Da Austrália aos asteroides, o que ainda é especulação
Alguns pesquisadores e empresas vão além e sugerem o uso de microrganismos, incluindo fungos, para processar minérios em ambientes onde equipamentos convencionais seriam inviáveis, como asteroides ou outros corpos celestes. Esse conceito foi descrito como mineralogia metabólica e ganhou espaço em publicações de divulgação científica em 2025.
É importante, porém, separar o que foi comprovado do que ainda é especulação. A pesquisa original da CSIRO foca no ciclo do ouro e na exploração sustentável na Terra. A aplicação espacial é uma extensão teórica ainda não testada operacionalmente. Um fungo que interage com metal de forma autônoma e com baixo consumo de energia é o tipo de organismo que naturalmente desperta interesse para cenários extremos, mas nenhuma empresa enviou o Fusarium oxysporum a um asteroide até agora.

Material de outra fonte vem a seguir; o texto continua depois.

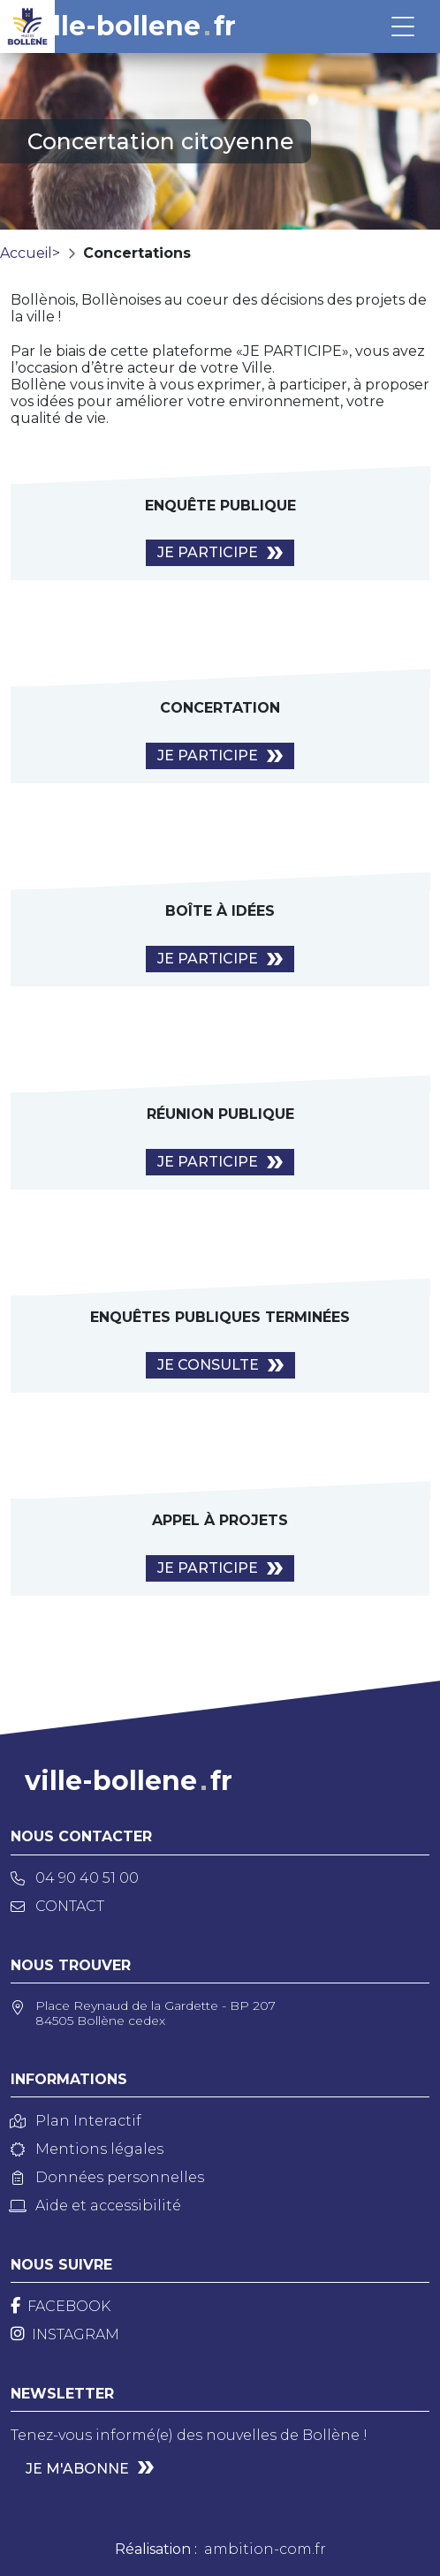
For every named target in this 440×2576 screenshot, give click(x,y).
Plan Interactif (76, 2120)
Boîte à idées (220, 911)
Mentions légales (87, 2149)
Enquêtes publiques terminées (220, 1317)
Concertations (137, 253)
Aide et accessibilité (96, 2205)
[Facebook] (60, 2306)
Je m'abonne (77, 2468)
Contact (57, 1906)
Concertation (220, 707)
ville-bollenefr (132, 26)
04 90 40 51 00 (75, 1878)
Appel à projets (220, 1520)
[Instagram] (65, 2334)
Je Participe (207, 552)
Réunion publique (220, 1114)
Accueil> (30, 253)
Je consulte (208, 1364)
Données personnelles (107, 2177)
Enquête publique (220, 505)
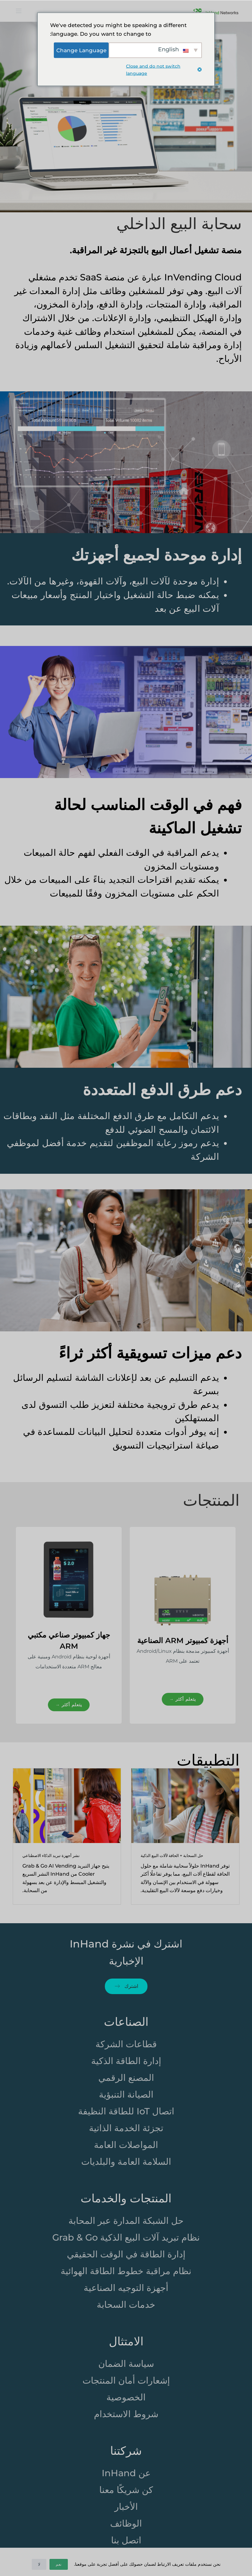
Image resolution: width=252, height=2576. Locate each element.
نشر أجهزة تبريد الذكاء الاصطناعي (51, 1855)
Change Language (81, 50)
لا (39, 2564)
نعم (59, 2564)
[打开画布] (18, 11)
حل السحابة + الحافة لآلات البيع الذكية (172, 1855)
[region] (126, 1625)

O lado sombrio do fungo que seduz mineradoras e cientistas
O Fusarium oxysporum carrega uma reputação dupla. Embora a maioria de suas cepas seja inofensiva, outras são patógenos vegetais graves, causando a murcha de Fusarium em mais de 100 espécies, incluindo bananas, tomates e melões. Em ambientes agrícolas, pode destruir plantações inteiras. A espécie chegou a ser estudada como potencial micoherbicida, e o governo colombiano considerou seu uso para erradicar plantações de coca.
Esse histórico torna qualquer aplicação prática um desafio que vai além da ciência pura. O uso do fungo em prospecção mineral ou mineração espacial exigiria controle rigoroso para evitar consequências ecológicas graves. A descoberta é extraordinária, mas o organismo por trás dela exige tanto respeito quanto cautela. Ignorar esse lado da história seria tratar como simples o que é genuinamente complexo.